#### [REQUIRED WORK]
From the line that has "Task: Open the Pages icon in left sidebar" down to the last line of the data below, set down every line exactly, but none of the pictures.

[Saved entries]
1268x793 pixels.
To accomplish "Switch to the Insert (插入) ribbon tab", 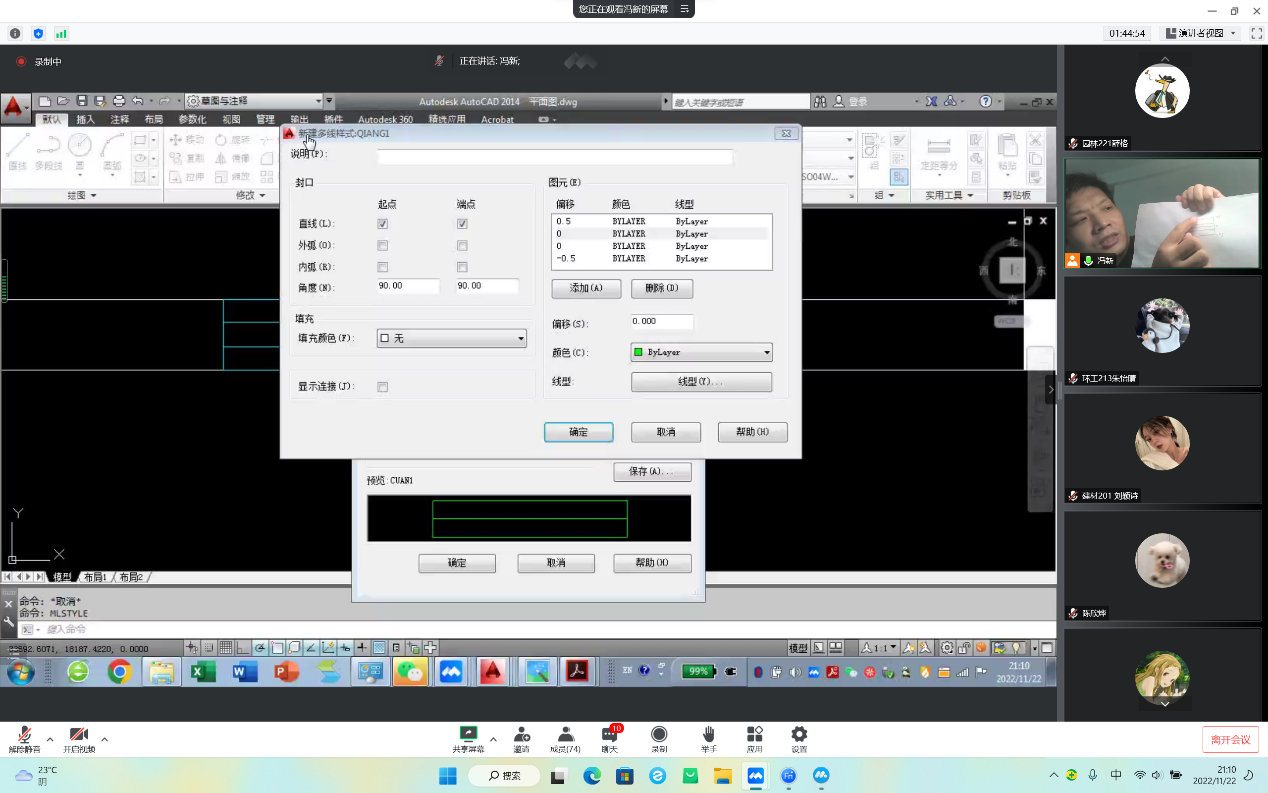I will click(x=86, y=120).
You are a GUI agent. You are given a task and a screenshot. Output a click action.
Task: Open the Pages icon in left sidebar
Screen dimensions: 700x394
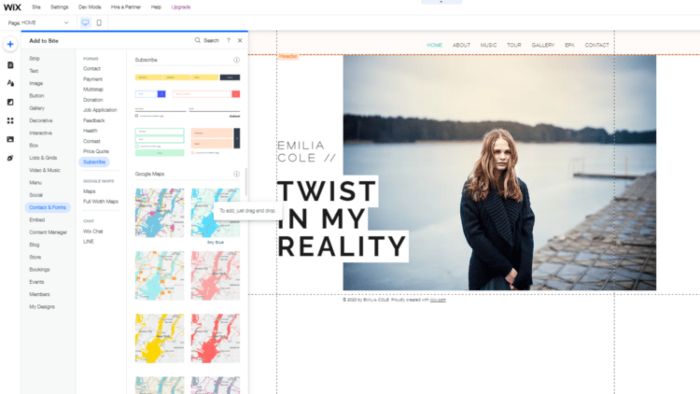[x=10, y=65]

#### [EXPECTED OUTPUT]
Task: Open the Pages icon in left sidebar
Screen dimensions: 700x394
[x=10, y=65]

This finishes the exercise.